07.07.1989 to 07.06.2004 instead of sending the matter back to the

disciplinary authority again.

20. As such, without making any interference with the finding of guilt

recorded against the petitioner, it is felt proper to interfere only with the

quantum of punishment imposed by the Opp. Parties against

him(petitioner) under Annexures-4, 5 and B for its

reduction/modification to the extent as indicated above.

21. For which, this writ petition filed by the petitioner is to be allowed

in part.

22. In result, this writ petition filed by the petitioner is allowed in part.

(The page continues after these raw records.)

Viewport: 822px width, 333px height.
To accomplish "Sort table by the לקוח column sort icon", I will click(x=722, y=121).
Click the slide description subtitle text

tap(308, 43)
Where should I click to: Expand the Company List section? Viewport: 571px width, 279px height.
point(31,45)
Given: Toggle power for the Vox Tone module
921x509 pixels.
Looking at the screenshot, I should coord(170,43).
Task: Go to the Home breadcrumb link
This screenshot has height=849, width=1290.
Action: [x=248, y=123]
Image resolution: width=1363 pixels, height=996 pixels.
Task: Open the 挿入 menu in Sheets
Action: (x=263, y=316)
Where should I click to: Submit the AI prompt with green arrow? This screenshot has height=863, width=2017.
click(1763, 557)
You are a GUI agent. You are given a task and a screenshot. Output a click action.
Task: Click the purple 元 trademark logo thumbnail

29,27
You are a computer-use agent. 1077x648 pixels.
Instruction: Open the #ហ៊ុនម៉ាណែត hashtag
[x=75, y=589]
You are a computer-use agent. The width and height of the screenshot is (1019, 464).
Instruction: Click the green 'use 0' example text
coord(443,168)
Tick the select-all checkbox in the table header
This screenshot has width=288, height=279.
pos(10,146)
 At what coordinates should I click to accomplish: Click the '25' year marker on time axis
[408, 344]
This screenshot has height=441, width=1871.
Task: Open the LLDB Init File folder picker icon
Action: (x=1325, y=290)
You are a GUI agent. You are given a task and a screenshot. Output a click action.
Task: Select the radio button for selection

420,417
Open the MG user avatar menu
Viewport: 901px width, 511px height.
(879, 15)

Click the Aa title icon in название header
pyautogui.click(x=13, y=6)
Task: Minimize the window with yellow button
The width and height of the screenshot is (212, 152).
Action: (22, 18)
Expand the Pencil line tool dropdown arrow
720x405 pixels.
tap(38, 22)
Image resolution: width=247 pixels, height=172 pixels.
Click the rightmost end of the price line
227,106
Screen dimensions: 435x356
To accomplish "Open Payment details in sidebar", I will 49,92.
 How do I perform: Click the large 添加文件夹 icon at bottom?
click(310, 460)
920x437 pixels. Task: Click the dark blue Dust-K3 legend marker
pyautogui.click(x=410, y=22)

The punishment imposed against the petitioner by the Opposite

Party No.3 in Annexure-4 and the confirmation of the same in

Annexures-5 and B by the Opposite Party Nos.2 and 1 relating to the

removal/dismissal of the petitioner from his service is modified to one

compulsory retirement of the petitioner from his service with effect from

the date, i.e., 07.06.2004, from which, the order of dismissal was given

effect to in Annexure-4.

The petitioner shall be entitled to admissible pension and other

retirement benefits in accordance with the rules governing the field.

Therefore, the Opposite Parties including the Opposite Party No.3

are directed to release all the retirement benefits including the pension in

favour of the petitioner, to which, he (petitioner) is eligible as per law

within a period of three months from the date of receipt of this judgment.

The Registry is directed to communicate the copies of this

judgment immediately to the petitioner as well as Opposite Parties.

With the aforesaid modification of the punishment imposed against

the petitioner, this writ petition filed by the petitioner is disposed of

finally.

Digitally Signed                                                           ( A.C. Behera )

Designation: Personal Assistant
Reason: Authentication
                                                                               Judge

Location: OHC, CUTTACKOrissa High Court, Cuttack Date: 27-Feb-2026 13:40:27 th The 26 of February, 2026/ Jagabandhu, P.A.